Now, let's first discount the number by 50% (because I don't have time to get into methodological issues), and take that number as (close to) the possible value of a next-gen Media/Web 2.0 consumer.
Does $1k of media/user/lifetime (or PV of $1k/user, if you like) sound realistic? Is it good, bad? Let's split the question up into new ventures and incumbents.
Now, I think, for incumbents, this is not such a great number. That's because $1k/user is the lower bound of value in most media markets. For example. the value of a newspaper subscriber is about $850. So $1k (or $2k, if you like) of value created per user is a relatively low number - compared to a world of rigid media with high switching costs and monopolized distribution.
How do we know? Well, we can add values across Media 1.0 markets to arrive at a total media value/user. I won't do it totally, but some examples are cable subs ($2-3k); satellite radio ($1-1.5k); mobile subs ($1-2k).
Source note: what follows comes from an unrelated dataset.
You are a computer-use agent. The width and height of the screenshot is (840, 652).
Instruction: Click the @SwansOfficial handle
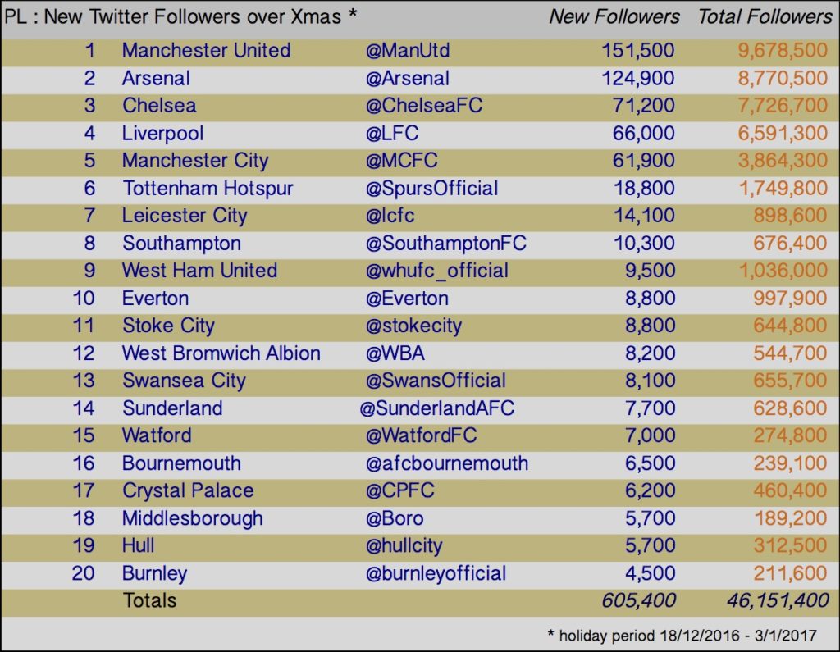(436, 381)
The value of a media consumer across all these markets is on the order of $5-10k; and can be a lot more depending on how loosely we define "media".
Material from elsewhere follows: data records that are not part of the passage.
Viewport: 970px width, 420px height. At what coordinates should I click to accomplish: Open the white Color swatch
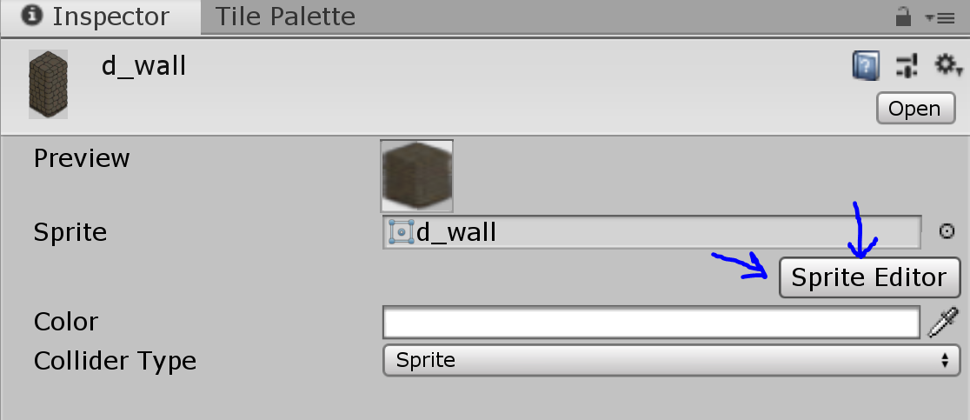point(651,322)
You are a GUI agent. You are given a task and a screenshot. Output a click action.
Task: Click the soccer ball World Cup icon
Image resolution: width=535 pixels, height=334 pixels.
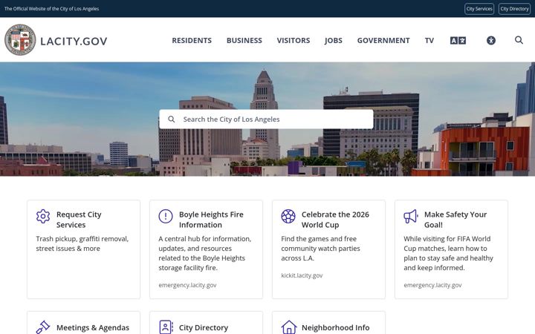point(288,217)
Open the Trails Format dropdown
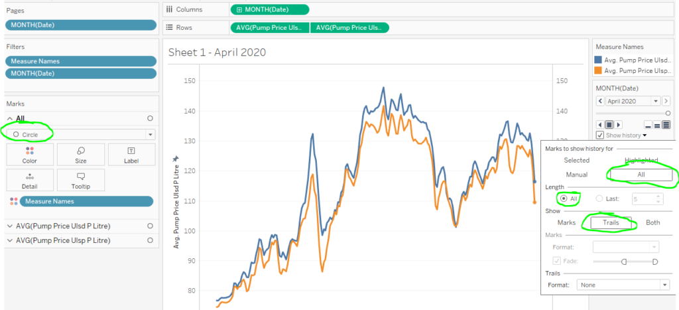The image size is (679, 310). [x=623, y=285]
So for incumbents moving to an everything-over-IP world, the pie shrinks dramatically - this is another datapoint for media hyperdeflation. Now, of course, the pie isn't gonna completely shrink to $1k/user levels - not everything will be hypercommoditized; some platforms will stay valuable because of distribution and content scarcity (viz the XM/Sirius wars; DirectTV vs Tivo, etc).
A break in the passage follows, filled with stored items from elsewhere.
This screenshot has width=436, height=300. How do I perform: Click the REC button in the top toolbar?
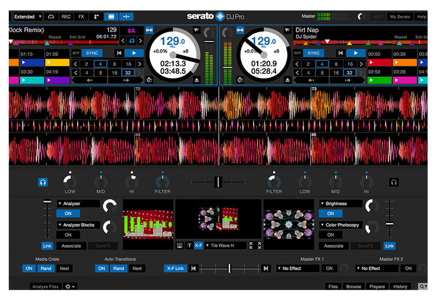tap(66, 17)
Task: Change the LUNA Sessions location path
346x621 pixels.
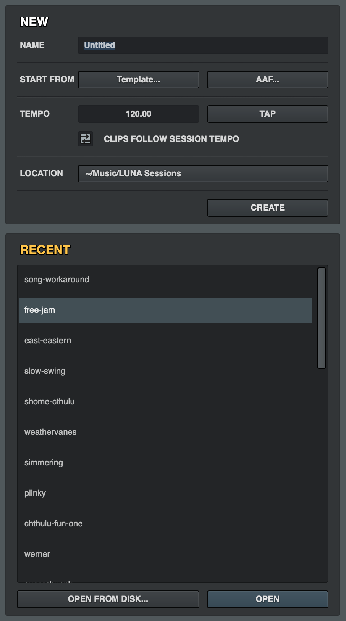Action: pyautogui.click(x=203, y=174)
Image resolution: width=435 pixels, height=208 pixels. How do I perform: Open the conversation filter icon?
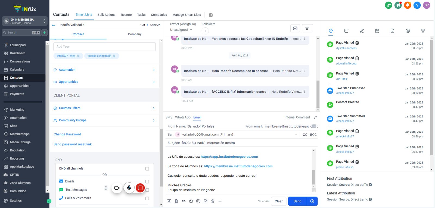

But in some spaces, we can see very vivid examples of how media value can erode so rapidly and totally - consider Skype + muni WiFi. In this EoIP world, you connect to the GoogleNet/YahooNet to connect to Skype.
Now, if we consider that a mobile sub is worth around $1-2k now, but a Skype sub is worth maybe $1-200, you begin to see how the shift to everything-over-IP can be disruptive, discontinuous, order-of-magnitude. We begin to see how media value can, in many spaces, just decay.
Where does the value go? Well, some of it's appropriated by consumers; but mostly, it's gone - EoIP and cheap production technology vaporize the old supply curve: much more media can be provided in a Media 2.0 world much more cheaply than ever before. So the story for incumbents is not so great (but the opportunities are huge for those who get it right)
Now, the market is currently valuing the most strategically succesful Media/Web 2.0 startups at around 1/3 of our $1k/user (when you discount this for venture/acquisition risk). Note that growth is already factored into these valuations. So what's happening here is that (if you accept my discounted survey figure of $1k/user) there's still plenty of room for value creation in the Web/Media 2.0 space. We can treat the $1k as a very loose kind of upper bound - if/when we go way beyond it, we should start looking for some other empirical support.
We don't need numbers to tell us this, really: for example, it should be intuitive when the value/user of a richly valued Web 2.0 content convergence play like MySpace is much less than Media 1.0 plays. In fact, low value Media 1.0 plays - for example, content providers like cable channels - are alone valued more highly than the richest Web/Media 2.0 plays right now.
Now, some of this is because of venture risk; but, very realistically, part of it is because Web/Media 2.0 is going to destroy a great deal of value for many incumbents along the value chain.
Of course, part 2 of this story is about how plays like del.icio.us, Blinkx, Zazzle, and SecondLife are going to create entirely new sources of value in place of the old, hypercommoditized ones.